(Requirement): Exclude the pictures, then repeat the remaining data exactly.
BEGIN Input for this task
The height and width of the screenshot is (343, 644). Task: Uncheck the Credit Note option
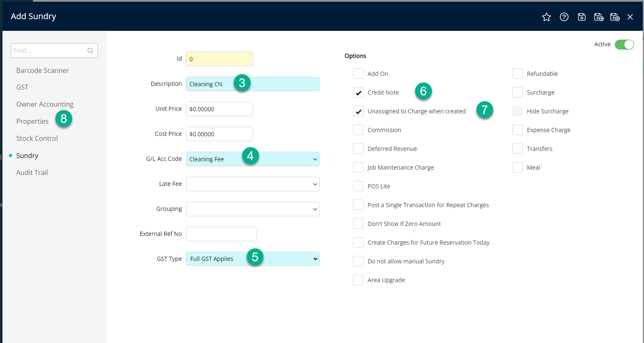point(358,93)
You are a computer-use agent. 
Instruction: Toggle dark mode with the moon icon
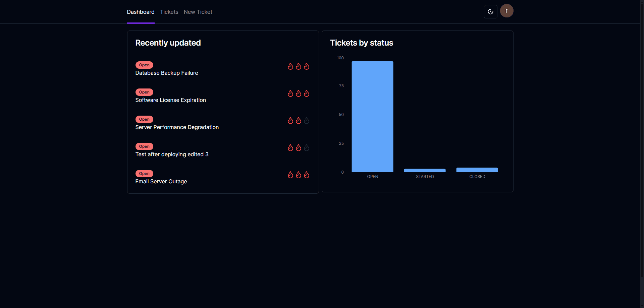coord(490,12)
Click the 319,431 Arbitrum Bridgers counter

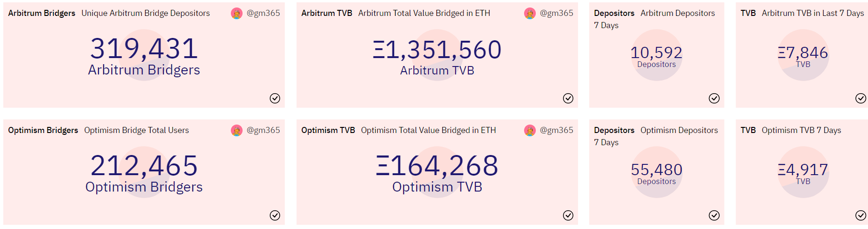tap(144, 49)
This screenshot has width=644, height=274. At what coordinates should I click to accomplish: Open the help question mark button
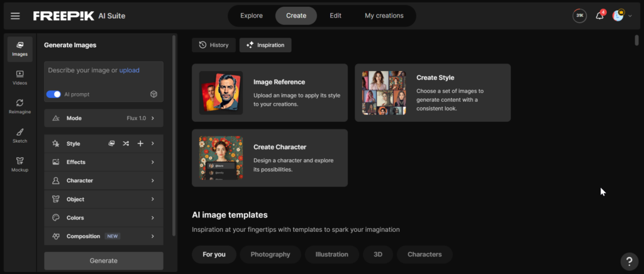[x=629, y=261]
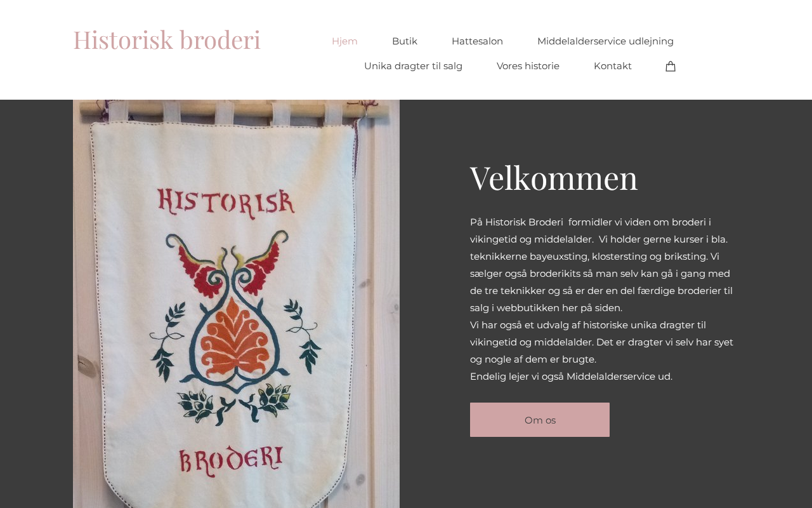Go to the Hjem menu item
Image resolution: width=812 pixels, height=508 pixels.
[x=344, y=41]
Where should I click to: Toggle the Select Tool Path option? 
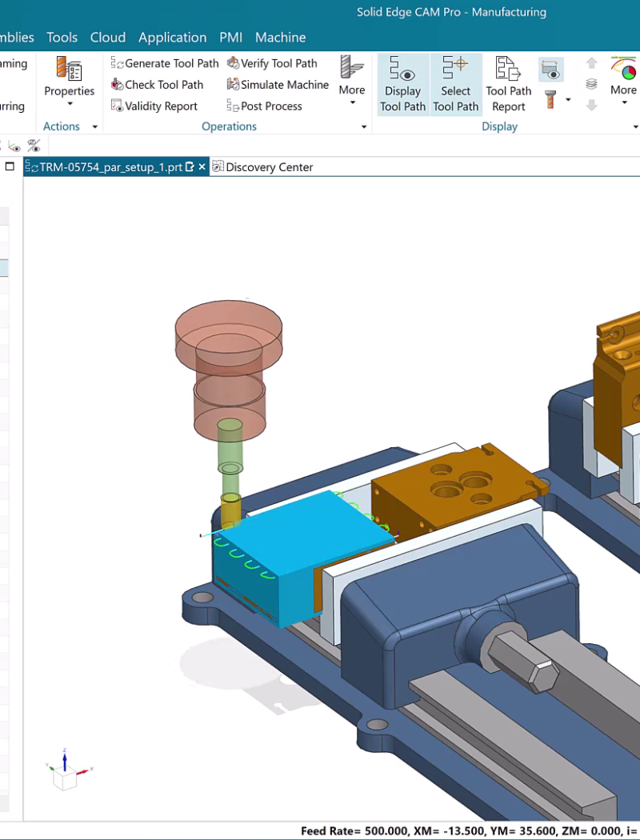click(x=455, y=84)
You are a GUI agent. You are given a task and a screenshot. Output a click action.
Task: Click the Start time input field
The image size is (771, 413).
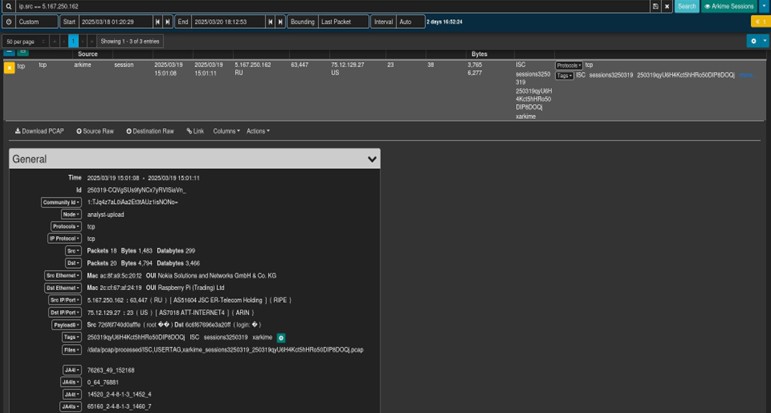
END Input for this task
(Answer for this exercise):
The height and width of the screenshot is (343, 644). Task: Uncheck the Credit Note option
point(358,93)
You are a computer-use agent. 
Instruction: Toggle dark mode with the moon icon
coord(490,12)
Click the 319,431 Arbitrum Bridgers counter

tap(144, 49)
This screenshot has width=644, height=274. At what coordinates should I click to accomplish: Open the help question mark button
[x=629, y=261]
Go to the Hjem menu item
Image resolution: width=812 pixels, height=508 pixels.
[x=344, y=41]
Where should I click to: Toggle the Select Tool Path option? 
click(x=455, y=84)
You are a GUI agent. You are given a task and a screenshot. Output a click action.
Task: Click the Start time input field
The image size is (771, 413).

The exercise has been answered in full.